1937 г. — не только время открытия канала Москва-Волга. Это время массовых расстрелов политзаключенных в ГУЛАГе в целом и на стройке гиганта второй пятилетки. Это и конец «перековки», о которой вскоре забудут на долгие годы…

Н. Федоров (г. Дмитров)


[1] Авербах И. Л. От преступления к труду. М., 1936. С. 29. Ида Леонидовна Авербах, жена наркома ОГПУ НКВД Г Г Ягоды и племянница Я. М. Свердлова, осуждена «в особом порядке», приговорена к ВМН 16 июля 1938 г. Захоронена на территории бывшей дачи Ягоды — спецобъекте «Коммунарка».

[2] См. Федоров Н. Дмитлаг. Из истории строительства канала Москва-Волга; Федоров Н. Жизни всесоюзной дно. Интеллигенция в Дмитлаге // Книга Памяти «Бутовской полигон». Вып 2. С. 32—42; Вып. 4. С. 12—21.

[3] Об Л. Эйхенвальде см. статью Федорова Н. Жизни всесоюзной дно… // Книга Памяти «Бутовский полигон». Вып. 4. С. 16-17.

[4] ГА РФ. Ф. 10035. Оп. 1. Д. 29262 ; «Бутовский полигон». Вып. 4. С. 265.

[5] ГА РФ. Ф. 10035. Оп. 1. Д. 50064; «Бутовский полигон». Вып. 3. С. 103.

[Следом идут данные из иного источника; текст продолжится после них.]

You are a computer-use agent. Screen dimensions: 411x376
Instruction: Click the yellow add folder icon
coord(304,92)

[6] По решению Комиссии НКВД и Прокуратуры СССР приговорен к ВМН. Расстрелян 28 февраля 1938 г. (ГА РФ. Ф. 10035. Оп. 1. Д. П-78649; «Бутовский полигон». Вып. 3. С. 80).

[7] Тридцатипятники — заключенные, имеющие срок по ст. 35 УК РСФСР (уголовники-рецидивисты).

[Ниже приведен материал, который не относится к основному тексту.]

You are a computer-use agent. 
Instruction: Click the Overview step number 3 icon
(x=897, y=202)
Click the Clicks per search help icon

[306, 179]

[8] «Семь-восемь» — так в просторечии именовалось постановление ЦИК И СНК СССР от 7 августа 1932 г. (См. подробнее: Федоров Н. Дмитлаг… //»Бутовский полигон». Вып. 2. С. 35).

[9] Болшевская коммуна им. Ягоды — исправительно-трудовое учреждение с более мягким режимом, чем ИТЛ. имеющее целью приобретение специальности и перевоспитание «антиобщественных элементов».

[10] Дневниковые записи Н. А. Черемных хранятся в личном архиве автора. Фрагменты записей публикуются впервые. (Ред.)

[11] О музыкальном и песенном творчестве Дмитлага см.: Рыжкова Н. Музыкальная библиотека «Перековки»// «Бутовский полигон». Вып. 4. С. 334—344.